**Data lines:**
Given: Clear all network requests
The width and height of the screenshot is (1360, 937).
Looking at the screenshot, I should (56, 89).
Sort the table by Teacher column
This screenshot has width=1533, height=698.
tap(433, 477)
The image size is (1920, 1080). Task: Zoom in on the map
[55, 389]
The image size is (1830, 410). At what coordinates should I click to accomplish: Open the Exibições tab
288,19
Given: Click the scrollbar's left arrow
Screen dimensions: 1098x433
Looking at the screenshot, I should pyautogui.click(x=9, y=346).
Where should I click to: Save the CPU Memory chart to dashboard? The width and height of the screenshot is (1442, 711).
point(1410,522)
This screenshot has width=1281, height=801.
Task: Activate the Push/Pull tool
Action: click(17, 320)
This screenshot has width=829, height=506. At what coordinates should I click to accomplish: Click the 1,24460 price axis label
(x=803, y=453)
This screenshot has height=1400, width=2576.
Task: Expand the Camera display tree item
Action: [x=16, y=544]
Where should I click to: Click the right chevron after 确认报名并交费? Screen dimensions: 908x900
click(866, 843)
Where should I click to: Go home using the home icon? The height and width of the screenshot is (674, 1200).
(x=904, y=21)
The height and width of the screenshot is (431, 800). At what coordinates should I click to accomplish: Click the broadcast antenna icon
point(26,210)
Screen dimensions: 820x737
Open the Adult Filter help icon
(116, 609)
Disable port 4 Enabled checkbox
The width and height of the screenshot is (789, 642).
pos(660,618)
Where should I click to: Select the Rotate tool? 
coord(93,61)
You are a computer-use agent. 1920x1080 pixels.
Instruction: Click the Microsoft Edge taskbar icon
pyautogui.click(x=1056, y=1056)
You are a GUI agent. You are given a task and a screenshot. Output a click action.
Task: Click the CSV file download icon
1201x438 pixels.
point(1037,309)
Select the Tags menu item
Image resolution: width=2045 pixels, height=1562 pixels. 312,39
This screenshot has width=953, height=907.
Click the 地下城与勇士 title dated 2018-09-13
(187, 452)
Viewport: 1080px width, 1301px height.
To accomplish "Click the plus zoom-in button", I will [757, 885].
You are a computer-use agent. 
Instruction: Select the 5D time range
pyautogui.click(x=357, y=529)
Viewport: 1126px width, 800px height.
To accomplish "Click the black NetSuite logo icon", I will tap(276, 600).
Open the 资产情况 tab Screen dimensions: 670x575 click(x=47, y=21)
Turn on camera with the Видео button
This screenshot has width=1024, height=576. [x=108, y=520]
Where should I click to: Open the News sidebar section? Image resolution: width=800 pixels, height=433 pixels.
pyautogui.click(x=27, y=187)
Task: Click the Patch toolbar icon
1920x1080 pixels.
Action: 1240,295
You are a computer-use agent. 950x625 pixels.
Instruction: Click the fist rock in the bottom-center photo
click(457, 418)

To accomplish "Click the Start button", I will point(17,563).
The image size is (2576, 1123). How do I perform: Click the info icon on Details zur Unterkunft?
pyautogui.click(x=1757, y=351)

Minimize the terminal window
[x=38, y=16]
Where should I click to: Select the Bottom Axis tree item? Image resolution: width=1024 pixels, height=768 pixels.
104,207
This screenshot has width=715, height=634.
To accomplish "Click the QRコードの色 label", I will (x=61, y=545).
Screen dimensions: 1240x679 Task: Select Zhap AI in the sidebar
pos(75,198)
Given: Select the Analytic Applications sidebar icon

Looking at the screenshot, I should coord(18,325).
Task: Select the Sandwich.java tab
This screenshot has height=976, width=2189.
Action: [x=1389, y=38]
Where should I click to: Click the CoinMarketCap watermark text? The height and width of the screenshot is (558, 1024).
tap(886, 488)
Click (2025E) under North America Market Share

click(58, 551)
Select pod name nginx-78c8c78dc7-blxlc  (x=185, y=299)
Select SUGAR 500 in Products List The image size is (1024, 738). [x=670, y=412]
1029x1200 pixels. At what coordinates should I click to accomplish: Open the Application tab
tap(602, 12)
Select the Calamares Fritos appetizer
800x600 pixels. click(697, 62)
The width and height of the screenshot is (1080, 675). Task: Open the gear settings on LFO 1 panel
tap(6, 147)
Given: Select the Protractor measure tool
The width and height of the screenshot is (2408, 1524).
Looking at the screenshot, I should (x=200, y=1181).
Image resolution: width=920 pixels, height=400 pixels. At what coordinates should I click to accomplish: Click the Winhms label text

**Objective:** Copy every line of the listing above, keeping each character and line break unchanged.

**Result of the task:**
Given: Clear all network requests
The width and height of the screenshot is (1360, 937).
Looking at the screenshot, I should (56, 89).
Sort the table by Teacher column
This screenshot has width=1533, height=698.
tap(433, 477)
The image size is (1920, 1080). Task: Zoom in on the map
[55, 389]
The image size is (1830, 410). At what coordinates should I click to accomplish: Open the Exibições tab
288,19
Given: Click the scrollbar's left arrow
Screen dimensions: 1098x433
Looking at the screenshot, I should pyautogui.click(x=9, y=346).
Where should I click to: Save the CPU Memory chart to dashboard? The width and height of the screenshot is (1442, 711).
point(1410,522)
This screenshot has width=1281, height=801.
Task: Activate the Push/Pull tool
Action: click(17, 320)
This screenshot has width=829, height=506. At what coordinates should I click to accomplish: Click the 1,24460 price axis label
(x=803, y=453)
This screenshot has height=1400, width=2576.
Task: Expand the Camera display tree item
Action: [x=16, y=544]
Where should I click to: Click the right chevron after 确认报名并交费? Screen dimensions: 908x900
click(866, 843)
Where should I click to: Go home using the home icon? The height and width of the screenshot is (674, 1200).
(x=904, y=21)
The height and width of the screenshot is (431, 800). At what coordinates should I click to accomplish: Click the broadcast antenna icon
point(26,210)
Screen dimensions: 820x737
Open the Adult Filter help icon
(116, 609)
Disable port 4 Enabled checkbox
The width and height of the screenshot is (789, 642).
pos(660,618)
Where should I click to: Select the Rotate tool? 
coord(93,61)
You are a computer-use agent. 1920x1080 pixels.
Instruction: Click the Microsoft Edge taskbar icon
pyautogui.click(x=1056, y=1056)
You are a GUI agent. You are given a task and a screenshot. Output a click action.
Task: Click the CSV file download icon
1201x438 pixels.
point(1037,309)
Select the Tags menu item
Image resolution: width=2045 pixels, height=1562 pixels. 312,39
This screenshot has width=953, height=907.
Click the 地下城与勇士 title dated 2018-09-13
(187, 452)
Viewport: 1080px width, 1301px height.
To accomplish "Click the plus zoom-in button", I will [757, 885].
You are a computer-use agent. 
Instruction: Select the 5D time range
pyautogui.click(x=357, y=529)
Viewport: 1126px width, 800px height.
To accomplish "Click the black NetSuite logo icon", I will tap(276, 600).
Open the 资产情况 tab Screen dimensions: 670x575 click(x=47, y=21)
Turn on camera with the Видео button
This screenshot has width=1024, height=576. [x=108, y=520]
Where should I click to: Open the News sidebar section? Image resolution: width=800 pixels, height=433 pixels.
pyautogui.click(x=27, y=187)
Task: Click the Patch toolbar icon
1920x1080 pixels.
Action: 1240,295
You are a computer-use agent. 950x625 pixels.
Instruction: Click the fist rock in the bottom-center photo
click(457, 418)

To accomplish "Click the Start button", I will point(17,563).
The image size is (2576, 1123). How do I perform: Click the info icon on Details zur Unterkunft?
pyautogui.click(x=1757, y=351)

Minimize the terminal window
[x=38, y=16]
Where should I click to: Select the Bottom Axis tree item? Image resolution: width=1024 pixels, height=768 pixels.
104,207
This screenshot has width=715, height=634.
To accomplish "Click the QRコードの色 label", I will (x=61, y=545).
Screen dimensions: 1240x679 Task: Select Zhap AI in the sidebar
pos(75,198)
Given: Select the Analytic Applications sidebar icon

Looking at the screenshot, I should coord(18,325).
Task: Select the Sandwich.java tab
This screenshot has height=976, width=2189.
Action: [x=1389, y=38]
Where should I click to: Click the CoinMarketCap watermark text? The height and width of the screenshot is (558, 1024).
tap(886, 488)
Click (2025E) under North America Market Share

click(58, 551)
Select pod name nginx-78c8c78dc7-blxlc  (x=185, y=299)
Select SUGAR 500 in Products List The image size is (1024, 738). [x=670, y=412]
1029x1200 pixels. At what coordinates should I click to accomplish: Open the Application tab
tap(602, 12)
Select the Calamares Fritos appetizer
800x600 pixels. click(697, 62)
The width and height of the screenshot is (1080, 675). Task: Open the gear settings on LFO 1 panel
tap(6, 147)
Given: Select the Protractor measure tool
The width and height of the screenshot is (2408, 1524).
Looking at the screenshot, I should (x=200, y=1181).
Image resolution: width=920 pixels, height=400 pixels. At what coordinates should I click to accomplish: Click the Winhms label text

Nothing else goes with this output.